From where he was sitting he could see the Citadel rising up in the middle distance, almost as if it were watching him. The sight of it made him uneasy. His paranoia was not entirely groundless. Almost as soon as he had finished paying the traveller’s cheques into an account at the First Bank of Ruin that no one but he knew about, he had received two new messages. The first was from someone he’d occasionally done business with, requesting the same information he had just sold. The second was from his contact in the Citadel, offering to pay handsomely for his ongoing loyalty and regular updates. It was proving to be a very lucrative morning indeed. Nevertheless he did feel slightly uneasy taking money for ‘ongoing loyalty’ when here he was, in plain view of the Citadel, about to give the same information to somebody else.

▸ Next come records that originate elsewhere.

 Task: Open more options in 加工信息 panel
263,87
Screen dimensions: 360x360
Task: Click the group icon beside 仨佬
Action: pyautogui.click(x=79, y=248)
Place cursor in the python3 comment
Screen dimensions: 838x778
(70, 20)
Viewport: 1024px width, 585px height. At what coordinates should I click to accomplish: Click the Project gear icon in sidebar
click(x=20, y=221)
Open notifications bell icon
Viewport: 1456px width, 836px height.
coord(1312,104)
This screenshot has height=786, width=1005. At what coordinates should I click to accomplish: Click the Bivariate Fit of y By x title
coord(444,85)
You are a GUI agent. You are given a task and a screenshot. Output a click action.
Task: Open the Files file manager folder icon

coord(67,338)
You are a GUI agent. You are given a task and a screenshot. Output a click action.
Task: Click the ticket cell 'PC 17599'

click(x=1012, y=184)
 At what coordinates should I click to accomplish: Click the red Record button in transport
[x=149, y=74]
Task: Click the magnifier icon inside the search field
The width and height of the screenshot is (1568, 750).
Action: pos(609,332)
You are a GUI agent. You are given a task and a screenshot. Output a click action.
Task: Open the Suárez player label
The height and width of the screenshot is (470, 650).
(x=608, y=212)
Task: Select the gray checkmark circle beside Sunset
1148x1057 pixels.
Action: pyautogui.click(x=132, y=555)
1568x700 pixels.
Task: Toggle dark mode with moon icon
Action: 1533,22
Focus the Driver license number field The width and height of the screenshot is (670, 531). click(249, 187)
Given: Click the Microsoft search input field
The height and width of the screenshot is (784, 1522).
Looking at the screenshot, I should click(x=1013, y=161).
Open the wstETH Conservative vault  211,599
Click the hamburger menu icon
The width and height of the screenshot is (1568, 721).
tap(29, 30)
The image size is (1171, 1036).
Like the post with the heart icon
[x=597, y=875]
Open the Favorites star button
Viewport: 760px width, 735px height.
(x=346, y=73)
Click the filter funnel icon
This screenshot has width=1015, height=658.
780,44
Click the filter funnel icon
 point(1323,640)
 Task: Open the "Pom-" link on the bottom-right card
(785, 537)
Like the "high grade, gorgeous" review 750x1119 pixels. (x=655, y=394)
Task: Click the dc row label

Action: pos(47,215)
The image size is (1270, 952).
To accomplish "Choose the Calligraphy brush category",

He glanced up from his paper and waved at the waiter to bring him his bill. It was odd that this case in particular was proving of such interest to so many. It wasn’t a murder or a sex case, both of which were traditionally his best earners. The waiter swept past, leaving a small round plate on the table with the bill trapped beneath a mint at its centre. He’d only had a coffee but he pulled out his wallet, selected a particular credit card and exchanged it for the mint, which he popped in his mouth. He laid his paper on the white linen tablecloth and smoothed it down, feeling the slight lump inside it. He leaned back in his chair and looked away, just another tourist enjoying the weather, as the waiter scooped up the newspaper and the plate without breaking his stride.
The sun continued to creep across the sky and the man pushed his chair further back. It had to be sex. He’d had a peek through the file himself the first time he’d swiped it and there was definitely something kinky going on, judging by all those scars. His guess was something weird that the holy folks were trying to cover up.
He also knew that the other party he was hawking the information to had no love for the Citadel, or the people inside it. The information he’d fed them before proved that. He’d given them the case file relating to the paedophile priest scandal a few years back, and another time he’d provided names and numbers of key witnesses when a bunch of charities affiliated to the Church were being investigated for fraud. He figured this must be the same kind of deal. They were probably trying to find out as much as possible so they could fan the flames of any breaking scandal and embarrass the hell out of the holier-than-thous up on the hill. All of which was good news for him. A nice juicy sex scandal with a religious angle would play out nicely in the tabloids – and they were the best payers of all.
He looked back up at the mountain and smirked. If they wanted to give him a bonus for his loyalty then more fool them. Maybe that kind of thinking worked up there where people believed in the great hereafter, but in the real world the only thing that mattered was the here and now. He wasn’t going to give them an update anytime soon either. Getting large files to them was such a pain. He didn’t mind forwarding bullet-points via the new text number they’d given him; at least that was a step in the right direction. But he’d already trekked up the holy hill once today with a flash drive in his hand; the update could wait until tomorrow. They still paid him either way.
The waiter drifted past again, placing the dish back on the table with the credit card tucked under the receipt. The man picked it up and put it back in his wallet. He didn’t need to sign anything or punch in his PIN number, his coffee was already paid for and his account had just been credited with over a thousand dollars. He buttoned his jacket and with a final nervous glance up at the cloudless sky, he put on his cap and slipped away from the café and back into the crowd.
Kathryn Mann sat four tables behind him in the depths of the awning’s shadow. She watched the informant shuffle away through the foot traffic on the great eastern boulevard, his baseball cap and raincoat incongruous in the bright sunlight. The waiter appeared by her side and placed her bill on the table along with the newspaper. She tucked it into her bag, feeling the bulge of the envelope inside it. Then she paid her bill in cash, making sure she left an extravagant tip, and headed off in the opposite direction.